Das eigentlich interessante am Rezept ist natuerlich der Teig. Ich bekenne mich zu den weniger begabten dafuer zu gehoeren, aber im Prinzip ist es ein einfacher Hefeteig: Diese wird mit ein wenig Milch leicht erwaermt und darf als erstes 10 Minuten abkuehlen, waehrend sie aktiv wird. Auch das Salz, dass man so gerne vergisst in den Teig einzuarbeiten, das aber auf keinen Fall fehlen sollte, kann man darin prima sofort aufloesen.

Diese Mischung wird dann mit ausreichend Mehl und einem Schuss Olivenoel zu einem geschmeidigen, festen Teig verknetet. Feste Mengenangaben gibt es hier absichtlich nicht: Jede Hefe und jedes Mehl ist anderes und deshalb ist es am besten, wenn man sich nicht schon vorher auf eine bestimmte Menge einschiesst.

Der Teig sollte sich zwar nicht verstecken muessen, muss aber trotzdem fuer eine Stunde abgedeckt in eine dunkle Ecke verschwinden, um dort aufzugehen.

Was sich danach (bei uns) zu einem gar nicht so kleinen Pilz entwickelt hat, muss dann „nur noch“ platt gemacht werden, um die perfekte Pizzabasis zu sein.

Das einzige, was ich hier als Belag zu diktieren Gedenke ist die Spinatvariante a la „Defne“ – Keks-Vogels Lieblingstuerke in Konstanz, nach dem ich so langsam wirklich Sehnsucht habe. Die muss naemlich kurz in die Pfanne, bevor sie auf die Pizza darf. Der perfekte Zeitvertreib, um dem Teig auswellenden Mitbewohner das Gefuehl zu geben, dass man ihn nicht beim Schwitzen belaechelt.

Dazu einfach den Lauch und die Zwiebeln in Ringe schneiden und anduensten bis sie leicht gebraeunt sind, danach Spniat, getrocknete Tomaten und Knoblauch in die Pfanne geben, zusammenfallen lassen und mit Balsamico karamellisieren. Mit den Gewuerzen und Zitronensaft abschmecken – fertig. Obwohl der Spinat so schon lecker ist lohnt es sich aber auf den Rest der Pizza zu warten, denn wenn diese Mischung eines liebt, dann ist es Kaese.

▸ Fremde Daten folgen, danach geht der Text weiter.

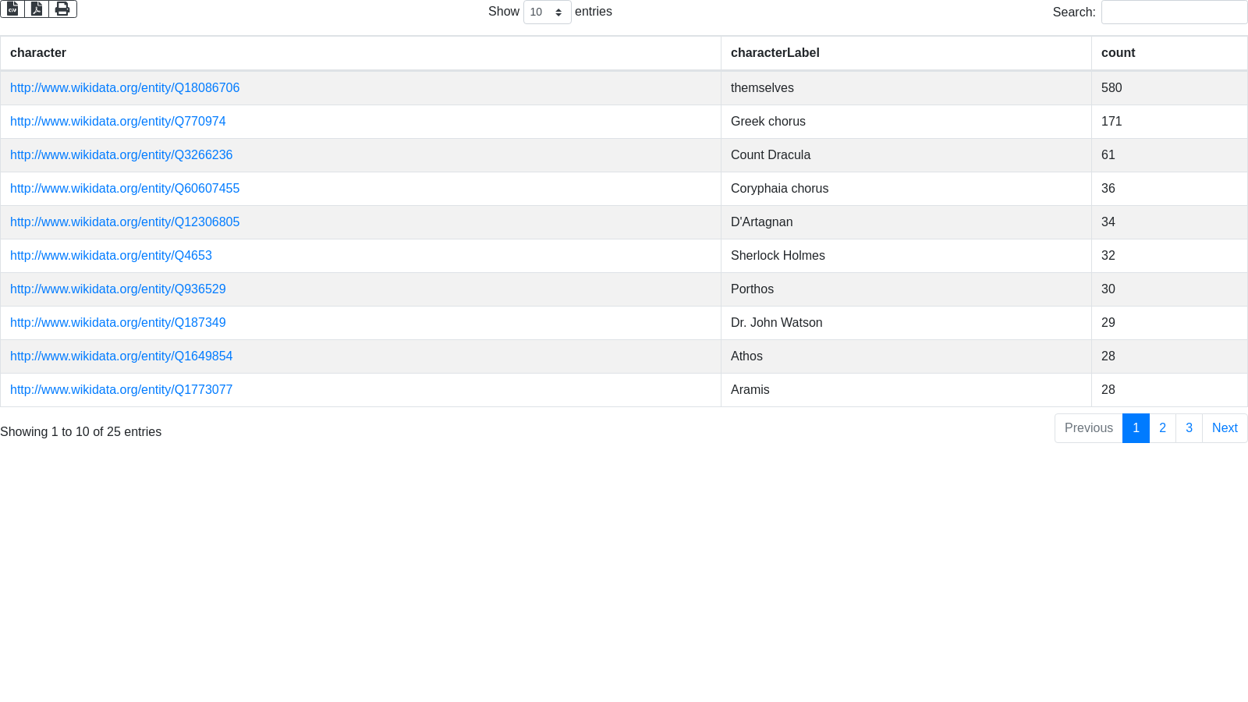The image size is (1248, 702).
Task: Export table as PDF icon
Action: pyautogui.click(x=37, y=9)
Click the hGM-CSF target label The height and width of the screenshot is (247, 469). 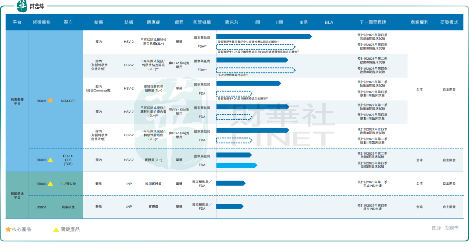pyautogui.click(x=68, y=101)

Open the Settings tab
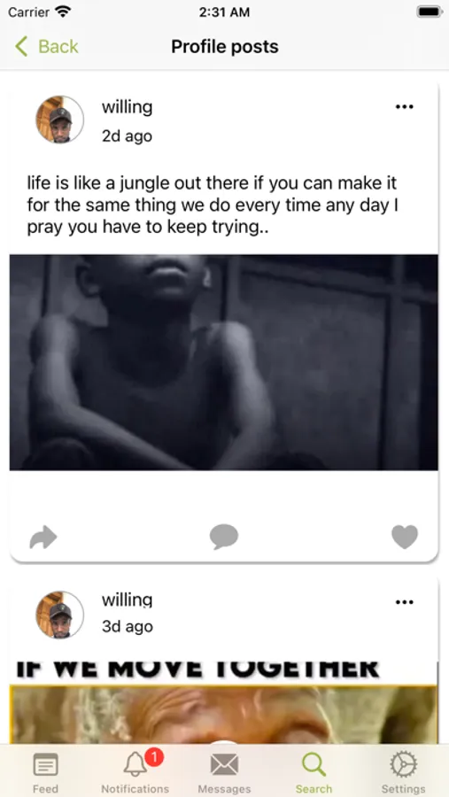pyautogui.click(x=403, y=772)
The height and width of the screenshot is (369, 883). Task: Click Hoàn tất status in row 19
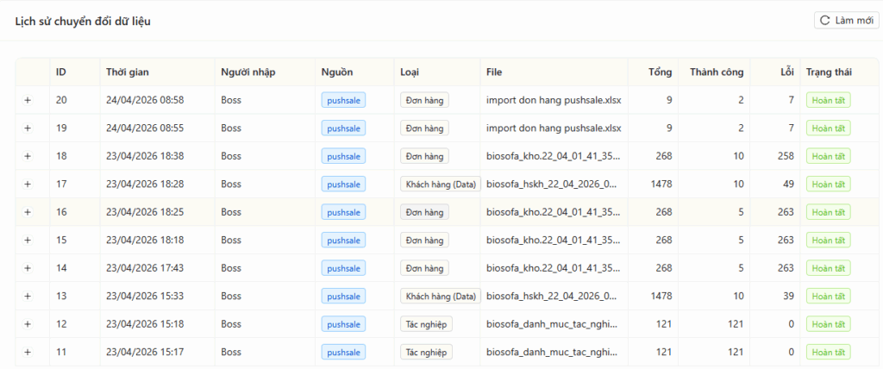point(829,128)
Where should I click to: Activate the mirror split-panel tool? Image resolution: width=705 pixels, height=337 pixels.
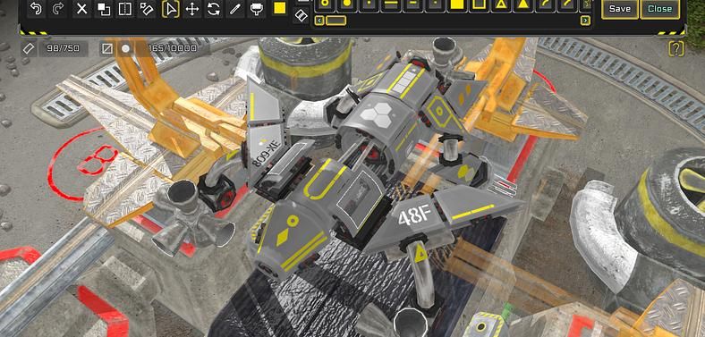[x=125, y=9]
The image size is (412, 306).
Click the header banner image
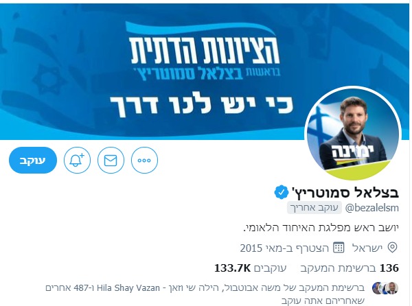(205, 71)
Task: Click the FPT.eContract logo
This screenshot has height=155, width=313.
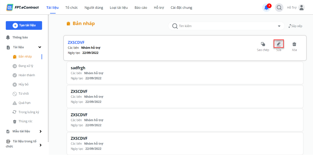Action: coord(22,8)
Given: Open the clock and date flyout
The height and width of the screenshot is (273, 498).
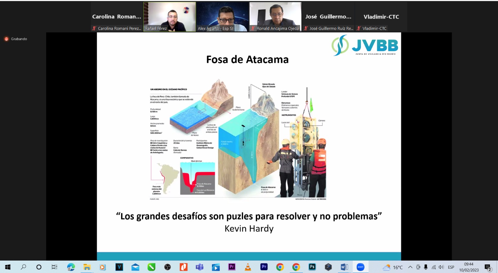Looking at the screenshot, I should 469,267.
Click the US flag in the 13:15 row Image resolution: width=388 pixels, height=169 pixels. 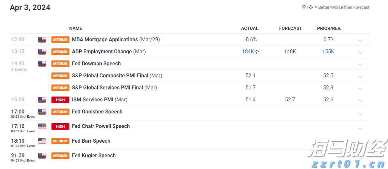[x=42, y=52]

Ansonsten hoffe ich fuer alle, dass sie als Kind zu Hause lernen durften, wie man Pizza selber belegt – ich lache immer noch bei diesen Kindheitserinnerungen.

 

Gerade bei vegetarischem Belag empfiehlt es sich ausserdem, unter dem Belag noch ein paar mediterrane Kraeuter zu platzieren oder sie gleich in die Tomatensauce zu geben. Ausserdem braucht rohes Gemuese wie Zucchini etc. je nach verwendeter Kaesesorte noch eine kleine Salzung, bevor die Pizza in den Ofen wandern kann.